Black-bellied Whistling Ducks are on the Move

Changing landscapes and a changing climate have altered the range of Black-bellied Whistling Ducks.

Black-bellied Whistling Ducks are changing their movement patterns. At Corkscrew Swamp Sanctuary, researchers have recorded higher numbers of Black-bellied Whistling Ducks compared to just fifteen years ago, and are beginning to look into why more waterfowl are choosing the Sanctuary as their winter home.

Black-bellied Whistling Ducks are beautiful, charismatic birds that make a distinctive whistling sound. They first arrived in the United States in the mid-20th century, and until recently had only been found in the Southeastern United States, Arizona, Mexico, the Bahamas, as well as Central and South America.

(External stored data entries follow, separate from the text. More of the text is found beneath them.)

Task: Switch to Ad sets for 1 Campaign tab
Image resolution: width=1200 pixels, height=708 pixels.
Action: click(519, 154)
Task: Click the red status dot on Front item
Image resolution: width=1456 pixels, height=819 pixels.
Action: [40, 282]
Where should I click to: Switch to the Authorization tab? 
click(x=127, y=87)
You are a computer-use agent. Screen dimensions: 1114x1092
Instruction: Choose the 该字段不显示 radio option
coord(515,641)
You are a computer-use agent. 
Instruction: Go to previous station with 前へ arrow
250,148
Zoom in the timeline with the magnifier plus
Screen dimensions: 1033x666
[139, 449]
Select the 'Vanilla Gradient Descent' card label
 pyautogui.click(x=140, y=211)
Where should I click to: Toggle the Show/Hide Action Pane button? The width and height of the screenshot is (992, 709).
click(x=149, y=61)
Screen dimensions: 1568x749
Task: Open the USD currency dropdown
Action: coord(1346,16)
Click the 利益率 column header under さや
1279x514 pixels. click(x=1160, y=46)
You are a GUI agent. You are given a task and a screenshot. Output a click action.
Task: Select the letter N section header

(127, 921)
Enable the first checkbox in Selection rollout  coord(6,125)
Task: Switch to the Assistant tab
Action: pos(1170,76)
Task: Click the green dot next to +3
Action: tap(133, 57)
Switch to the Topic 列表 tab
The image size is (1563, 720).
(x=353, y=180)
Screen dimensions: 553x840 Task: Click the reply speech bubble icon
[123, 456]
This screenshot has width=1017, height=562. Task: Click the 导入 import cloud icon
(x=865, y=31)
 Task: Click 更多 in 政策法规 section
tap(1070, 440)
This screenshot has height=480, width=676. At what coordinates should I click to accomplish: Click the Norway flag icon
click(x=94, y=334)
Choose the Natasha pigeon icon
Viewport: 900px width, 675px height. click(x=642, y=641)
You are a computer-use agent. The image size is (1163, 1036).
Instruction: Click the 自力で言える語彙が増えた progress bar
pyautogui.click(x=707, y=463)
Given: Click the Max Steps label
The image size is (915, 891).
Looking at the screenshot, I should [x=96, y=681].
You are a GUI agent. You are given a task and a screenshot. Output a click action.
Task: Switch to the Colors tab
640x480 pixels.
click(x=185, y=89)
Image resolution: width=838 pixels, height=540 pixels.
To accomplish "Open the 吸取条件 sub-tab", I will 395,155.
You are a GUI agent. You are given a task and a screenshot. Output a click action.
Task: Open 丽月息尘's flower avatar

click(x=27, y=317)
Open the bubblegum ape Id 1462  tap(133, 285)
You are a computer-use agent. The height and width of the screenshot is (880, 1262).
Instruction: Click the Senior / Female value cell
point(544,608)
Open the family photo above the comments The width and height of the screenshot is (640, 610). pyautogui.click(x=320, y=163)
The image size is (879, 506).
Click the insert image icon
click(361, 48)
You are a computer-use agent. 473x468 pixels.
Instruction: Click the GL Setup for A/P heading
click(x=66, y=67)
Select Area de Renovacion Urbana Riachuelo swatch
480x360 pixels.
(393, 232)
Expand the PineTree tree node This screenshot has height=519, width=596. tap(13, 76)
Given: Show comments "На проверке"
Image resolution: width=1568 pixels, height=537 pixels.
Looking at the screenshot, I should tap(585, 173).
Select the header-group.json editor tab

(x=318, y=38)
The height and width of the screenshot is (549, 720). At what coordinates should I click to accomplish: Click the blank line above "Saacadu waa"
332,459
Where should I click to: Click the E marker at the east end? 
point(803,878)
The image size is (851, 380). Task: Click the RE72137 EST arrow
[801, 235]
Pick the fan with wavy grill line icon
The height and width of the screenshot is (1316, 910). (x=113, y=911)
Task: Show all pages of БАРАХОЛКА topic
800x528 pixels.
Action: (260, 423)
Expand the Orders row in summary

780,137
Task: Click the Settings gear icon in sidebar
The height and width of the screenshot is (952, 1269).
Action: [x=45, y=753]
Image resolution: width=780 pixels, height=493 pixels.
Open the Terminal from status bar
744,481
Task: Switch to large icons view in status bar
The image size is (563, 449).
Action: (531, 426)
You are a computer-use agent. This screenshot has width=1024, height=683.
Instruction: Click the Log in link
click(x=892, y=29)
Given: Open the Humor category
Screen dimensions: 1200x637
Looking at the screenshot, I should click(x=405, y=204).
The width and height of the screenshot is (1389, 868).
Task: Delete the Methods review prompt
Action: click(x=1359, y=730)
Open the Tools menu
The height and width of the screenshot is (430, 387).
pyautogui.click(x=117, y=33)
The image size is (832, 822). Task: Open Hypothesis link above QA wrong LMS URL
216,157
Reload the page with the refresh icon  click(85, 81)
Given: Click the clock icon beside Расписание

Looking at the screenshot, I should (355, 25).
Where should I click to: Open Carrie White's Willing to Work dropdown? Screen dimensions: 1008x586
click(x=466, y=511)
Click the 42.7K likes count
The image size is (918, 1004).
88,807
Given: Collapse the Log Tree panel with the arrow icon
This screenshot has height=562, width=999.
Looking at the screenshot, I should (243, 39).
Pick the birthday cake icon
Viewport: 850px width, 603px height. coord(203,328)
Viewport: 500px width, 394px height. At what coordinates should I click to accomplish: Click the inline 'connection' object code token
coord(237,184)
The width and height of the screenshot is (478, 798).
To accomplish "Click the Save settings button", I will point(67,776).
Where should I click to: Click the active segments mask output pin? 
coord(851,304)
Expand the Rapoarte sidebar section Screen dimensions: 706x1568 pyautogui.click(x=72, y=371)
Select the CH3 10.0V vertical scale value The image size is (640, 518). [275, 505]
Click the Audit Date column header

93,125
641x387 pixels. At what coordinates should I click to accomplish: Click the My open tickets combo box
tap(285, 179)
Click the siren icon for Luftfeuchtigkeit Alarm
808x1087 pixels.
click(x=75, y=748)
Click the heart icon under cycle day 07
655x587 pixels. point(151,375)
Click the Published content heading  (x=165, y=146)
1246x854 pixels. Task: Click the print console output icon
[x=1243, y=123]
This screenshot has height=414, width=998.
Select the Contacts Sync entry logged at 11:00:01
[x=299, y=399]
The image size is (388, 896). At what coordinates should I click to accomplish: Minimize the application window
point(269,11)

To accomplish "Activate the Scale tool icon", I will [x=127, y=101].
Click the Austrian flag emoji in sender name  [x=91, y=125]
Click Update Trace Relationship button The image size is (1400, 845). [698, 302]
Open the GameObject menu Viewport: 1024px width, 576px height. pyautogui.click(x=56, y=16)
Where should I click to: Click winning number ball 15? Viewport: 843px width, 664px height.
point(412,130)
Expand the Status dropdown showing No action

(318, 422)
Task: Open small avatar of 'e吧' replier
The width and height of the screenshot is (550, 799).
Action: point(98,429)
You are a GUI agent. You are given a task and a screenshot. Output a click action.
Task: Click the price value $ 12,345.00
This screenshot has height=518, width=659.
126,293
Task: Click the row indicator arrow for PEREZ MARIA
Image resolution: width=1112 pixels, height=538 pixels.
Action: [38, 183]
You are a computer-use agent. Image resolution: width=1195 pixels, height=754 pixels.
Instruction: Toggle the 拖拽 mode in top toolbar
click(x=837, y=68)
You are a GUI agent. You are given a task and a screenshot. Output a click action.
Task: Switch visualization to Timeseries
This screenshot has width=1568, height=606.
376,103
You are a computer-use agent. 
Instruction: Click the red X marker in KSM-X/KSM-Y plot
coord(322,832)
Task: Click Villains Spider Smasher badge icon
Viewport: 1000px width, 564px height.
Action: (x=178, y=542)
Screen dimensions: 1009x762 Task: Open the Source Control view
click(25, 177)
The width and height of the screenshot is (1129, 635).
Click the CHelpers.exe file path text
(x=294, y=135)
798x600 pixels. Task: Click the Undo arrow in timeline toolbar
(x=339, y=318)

Researchers confirmed the ducks bred in Florida in 1990, and now they are expanding their range into states as far north as Wisconsin, and also to larger expanses in Florida.

For more than 20 years, the Corkscrew Swamp Sanctuary’s Boardwalk Naturalists have made daily observations of birds and other wildlife seen from the boardwalk. Recently, the Sanctuary’s research team has worked to compile these data. While daily observations began in 1999, the first Black-bellied Whistling Duck data from the boardwalk came from two sightings in September of 2007. The Naturalists noted a few more whistling ducks in 2008, and then more and more with each passing year. According to recent data, Blackbellied Whistling Ducks are seen at the Sanctuary nearly half the days of the year, and nearly every day from June through September.

“We are theorizing that, in general, whistling ducks are changing their movement patterns. Warmer temperatures may mean they are finding suitable conditions farther north. In addition, they are taking advantage of agricultural areas to find food. As their populations expand, we are seeing more and more of them here," explains Shawn Clem, Ph.D., Director of Research at Corkscrew Swamp Sanctuary.

At the same time, Corkscrew Swamp Sanctuary’s land management team is well on their way to restoring 1,000 acres by removing Carolina willow and other shrubs that crowd the marshes and reduce waterbird habitat, allowing the patchwork of diverse native wetland plants to return. Black-bellied Whistling Ducks at the Sanctuary have recently begun to take advantage of these restored wetlands to rest and find food.

As climate change continues to impact Florida, long-term data are critical to tracking trends and understanding relationships among species, as well as how they migrate.